■ Exercise details: A word-for-word copy of the entries is the goal; leave out the pictures.

■ Data excerpts:

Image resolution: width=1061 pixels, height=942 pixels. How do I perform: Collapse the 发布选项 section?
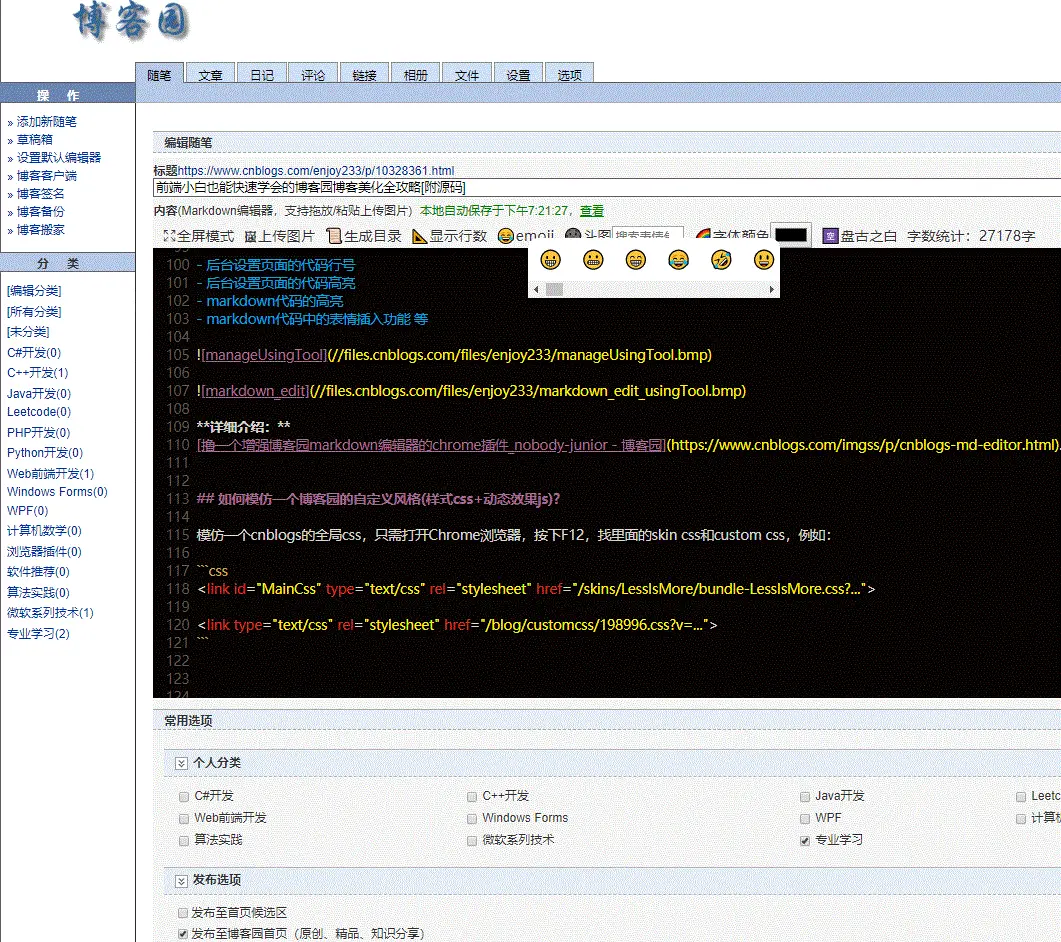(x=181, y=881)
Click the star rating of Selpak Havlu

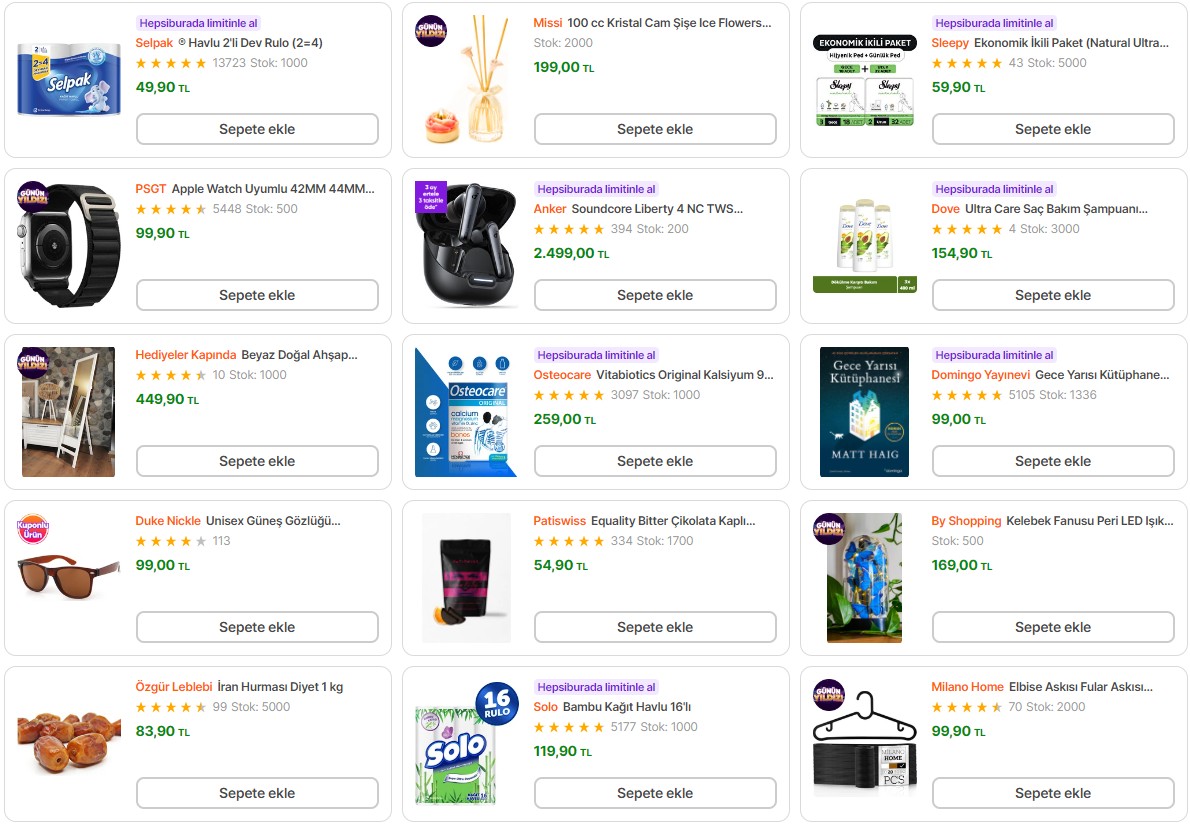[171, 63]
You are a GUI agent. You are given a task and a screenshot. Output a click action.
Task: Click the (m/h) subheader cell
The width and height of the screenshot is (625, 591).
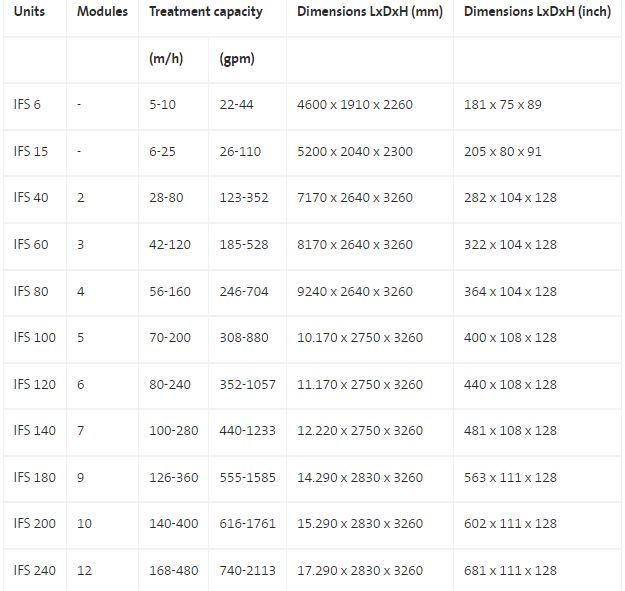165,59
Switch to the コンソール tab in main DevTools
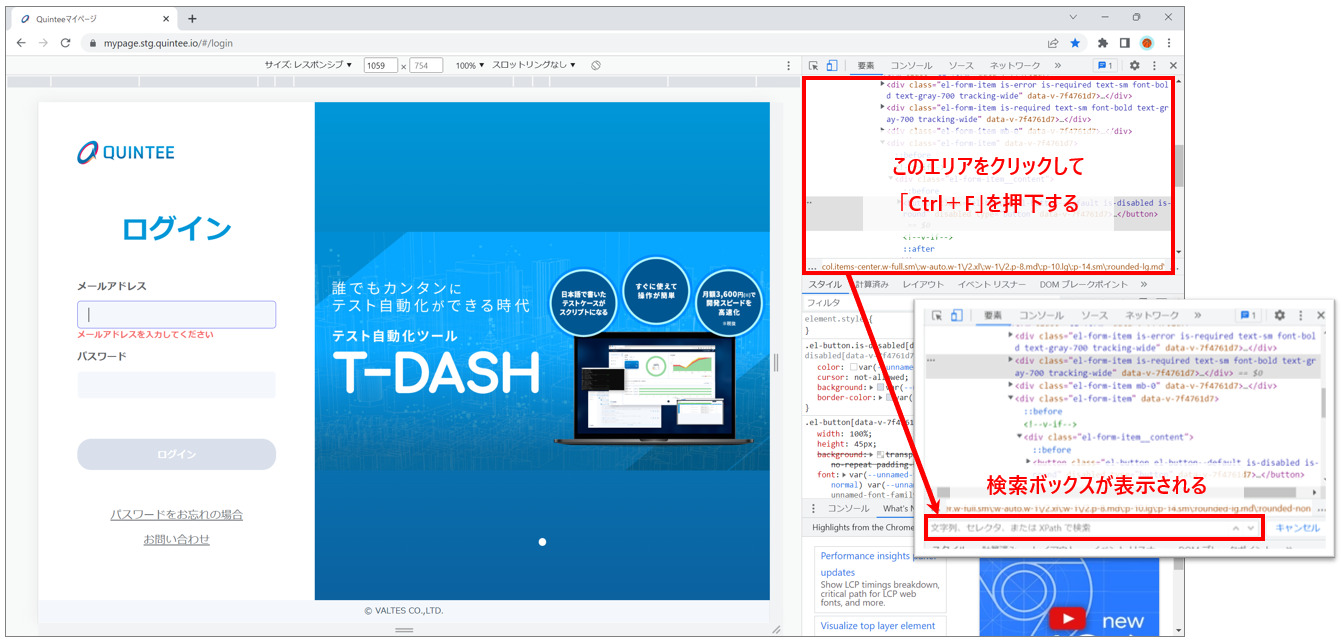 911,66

■ Response to the exercise:
Image resolution: width=1061 pixels, height=942 pixels. How do I perform: Collapse the 发布选项 section?
(x=181, y=881)
Click the star rating of Selpak Havlu

[171, 63]
You are a GUI agent. You are given a task and a screenshot. Output a click action.
Task: Click the (m/h) subheader cell
The width and height of the screenshot is (625, 591).
165,59
Switch to the コンソール tab in main DevTools
 911,66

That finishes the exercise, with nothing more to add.